Entrainment of Goodwin´s oscillators by periodic exogenous signals

The circadian pacemakers, which have been discovered in most of living organisms, are known to be entrainable by the environmental exogenuous cues, or zeitgebers (“time givers”). If the influence of an exogenous periodic excitation is sufficiently long, the internal circadian “clock” adjusts the phase and period to the external signal. The pattern of zeitgeber´s oscillations is then reproduced for a long duration by the pacemaker, even when isolated from the environment.
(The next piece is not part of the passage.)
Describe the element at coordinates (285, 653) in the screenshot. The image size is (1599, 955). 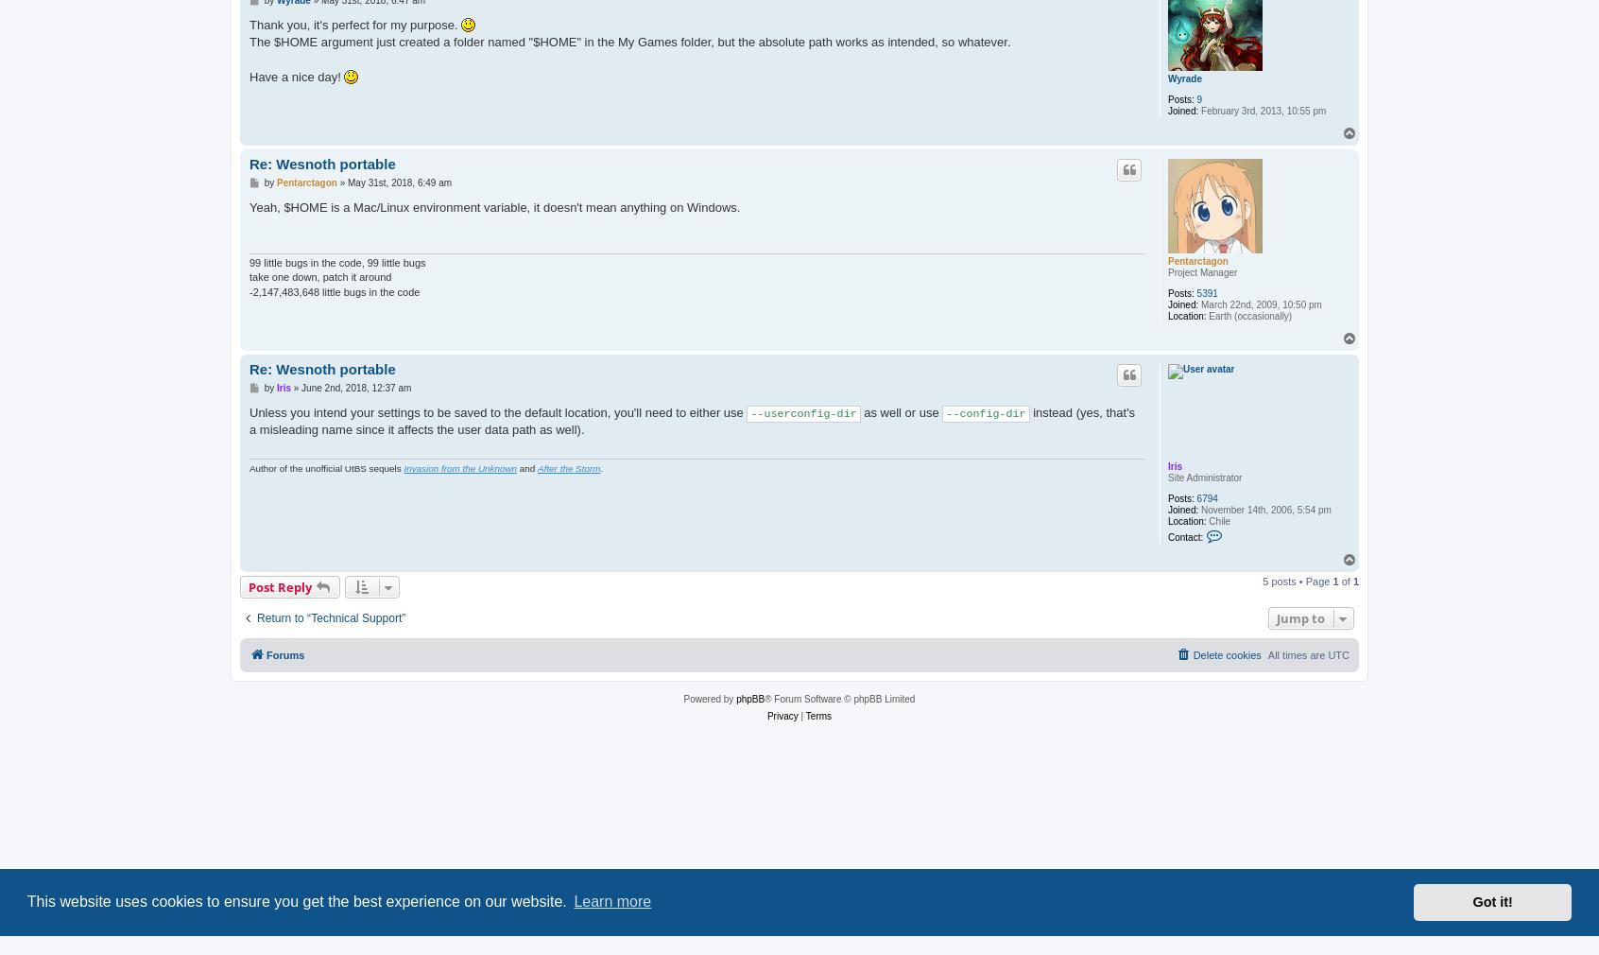
I see `'Forums'` at that location.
In recent years, the phenomenon of entrainment of biological clocks has been the subject of extensive experimental research, mainly focusing on revelation of dependencies between the “free-run” and disturbed circadian cycles. Meanwhile, the mathematical model of entrainment is still far from being well understood; to the best of the authors´ knowledge, neither conventional mathematical definitions of entrainment nor mathematical proofs of this property for realistic models of circadian oscillators have been elaborated. In this paper, we make a substantial effort towards filling this gap, by considering dynamics of Goodwin-type oscillators under periodic excitations. We show that any periodic external signal gives birth to a periodic solution of the same period, which is in general non-unique. Along with increasing signal amplitude, the forced solution becomes not only unique but also asymptotically stable. This sheds light on the mathematical meaning of the entrainment phenomena and confirms the entrainability of circadian rhythms by sufficiently strong periodic signals, reported in the biological literature.